Moelfre RNLI Lifeboat , Dedicated Launcher and Restorer
by Sue Beesley
Read how a former Royal Marine volunteers with Moelfre Lifeboat on Anglesey, overcame a massive health challenge and now also runs a high profile restoration business.
Martin Ashworth’s 10 years in the Royal Marines are what gave him the strength and determination to lead a normal life again after 3 operations on his spine left him confined to a wheelchair.
His story is one of complete dogged determination and apart from his work as a volunteer for Moelfre RNLI Lifeboat, operates a thriving, countrywide renowned business restoring antique leather, producing bespoke leather goods and reconditioning and repairing leather goods from his business in Marianglas.
Recovering from his spinal surgery and having moved to Moelfre over 10 years ago, he enrolled as a helper on the slip. He was precluded from boat duty because of his physical health and worked his way up the ranks to the position of Head Launcher 5 years ago.
This gave him overall responsibility for the launching and recovery of the boat when called out “on a shout”. The job is not entirely in his hands, it is down to the good teamwork overseen by Martin which ensures that “everybody is in the right place at the right time”.
“There is a set procedure which needs 100% implementation.” When there’s a 26 ton lifeboat involved, this isn’t difficult to believe! The dangers are plain to see.
Having launched the boat, the slip is then set up for recovery of the boat once the incident has been attended and Martin maintains constant radio contact with the lifeboat, to ascertain an ETA.

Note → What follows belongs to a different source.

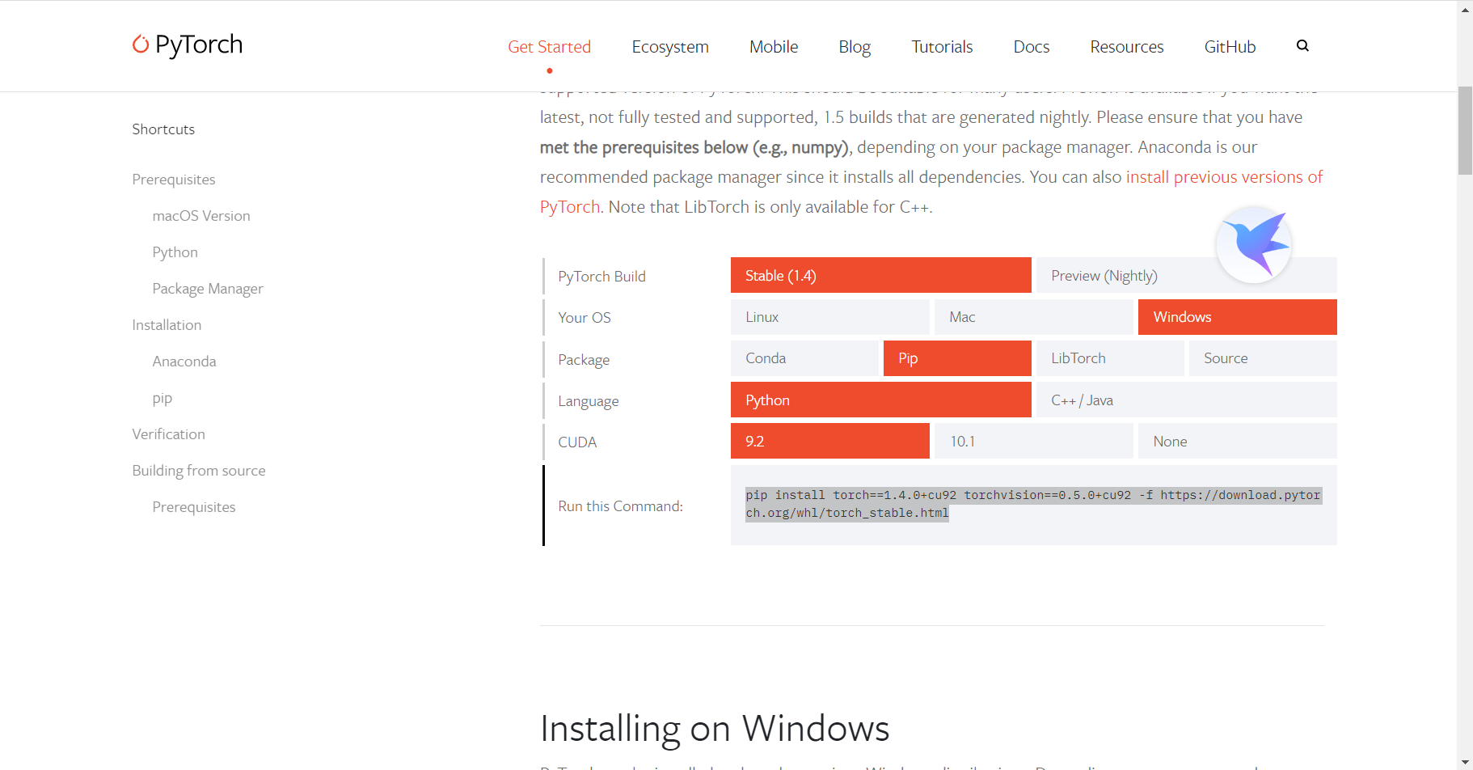
Task: Go to Tutorials
Action: pyautogui.click(x=942, y=46)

Martin’s other responsibility is as the Deputy Launching Authority which necessitates liaison with Holyhead Coastguard about the incident details, keeping detailed records of the incident and ensuring that the Coxswain is kept fully aware of all the circumstances surrounding the call-out.
Martin is on constant
call-out whilst at work in his leather workshop based in the old bakery in Marianglas. With the backup and support of other lifeboat personnel he has built up a unique and much sought after business which revolves largely around the restoration of antique leather.
It is testament to his abilities that his customers entrust him with irreplaceable items of such personal value, whether it be a 1945 spitfire flying jacket or a doctor’s bag from the 1850’s.

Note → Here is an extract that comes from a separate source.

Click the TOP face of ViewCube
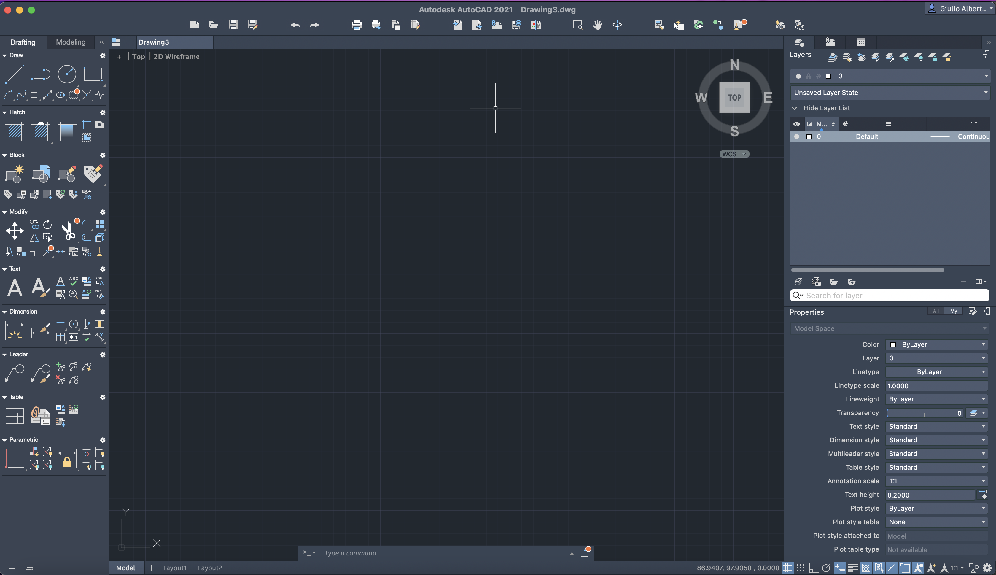 tap(734, 98)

His wall abounds with testimonials from delighted customers, including Royalty and celebrities. He is passionate about his craft and it is wonderful to see items which would have been consigned to the attic, being lovingly and meticulously restored not to their original state, but sympathetically and authentically renovated, adopting appropriate ageing techniques.
Says Martin, “some of my methods of ageing are a little unconventional, to say the least”.
He possesses an age old skill which requires countless years dedication and attention to detail. His interest in leather began a long time ago with saddle-work in America where he learnt many of the formative and basic skills of his craft.
Otherwise he has enhanced his skills by trial and error and watching other skilled masters of the craft working at their trade.
Martin regards each job as an individual challenge and he promotes interest in his work by providing photographs depicting the restoration procedure for his customers.
This has sparked positive feedback and interest from customers who are keen to know how their particular article has been transformed. As a result, Martin is in process of putting a webcam in place in his workshop to spread the word further afield.
It’s not difficult to see how somebody so dedicated and meticulous by nature is suited to the volunteering roles with Moelfre RNLI Lifeboat which Martin regards as “all in a day’s work”.